Targeted Oxidation-Blocker Prevents Secondary Damage after Traumatic Brain Injury
According to McGowan Institute for Regenerative Medicine affiliated faculty members (pictured left and right) David Okonkwo, MD, PhD, assistant professor with the Department of Neurological Surgery, University of Pittsburgh Medical Center, director of Neurotrauma and of the Spinal Deformity Program, clinical director of the Brain Trauma Research Center, and associate director of the Center for Injury Research and Control, and Valerian Kagan, PhD, professor and vice-chairman in the Department of Environmental and Occupational Health as well as a professor in the Department of Pharmacology and the Department of Radiation Oncology at the University of Pittsburgh, and also the director of the Center for Free Radical and Antioxidant Health, and a research team from the University of Pittsburgh School of Medicine, Graduate School of Public Health, and Department of Chemistry in a report published online in Nature Neuroscience, treatment with an agent that blocks the oxidation of an important component of the mitochondrial membrane prevented the secondary damage of severe traumatic brain injury and preserved function that would otherwise have been impaired.

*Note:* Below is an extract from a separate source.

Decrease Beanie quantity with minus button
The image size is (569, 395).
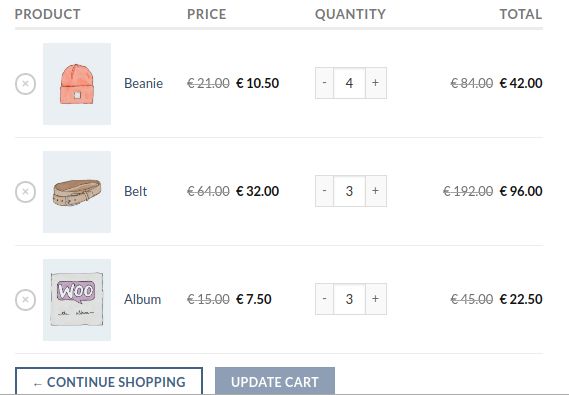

Annually, an estimated 1.7 million Americans sustain a traumatic brain injury (TBI) due to traffic accidents, falls, assaults, and sports participation, said the study’s senior author Hülya Bayιr, MD, associate professor, Department of Critical Care Medicine, University of Pittsburgh School of Medicine. She added that 52,000 of those injured die, and 85,000 are left with significant disability.
“We don’t yet have a specific therapy for TBI, but can provide only supportive care to try to ease symptoms,” Dr. Bayιr said. “Our study drug shows promise as a neuroprotective agent that might help address this important public health problem.”
For the study, the research team conducted a global assessment of all the phospholipids in rat brain cells. This revealed that damage from TBI was nonrandom and mostly involved cardiolipin, a phospholipid that is found in the membranes that form mitochondria, the cell’s powerhouse. They noted that in the healthy animal, only 10 of the 190 cardiolipin species were modified by oxygen, but after a brain injury, the number of oxidized species rose many-fold.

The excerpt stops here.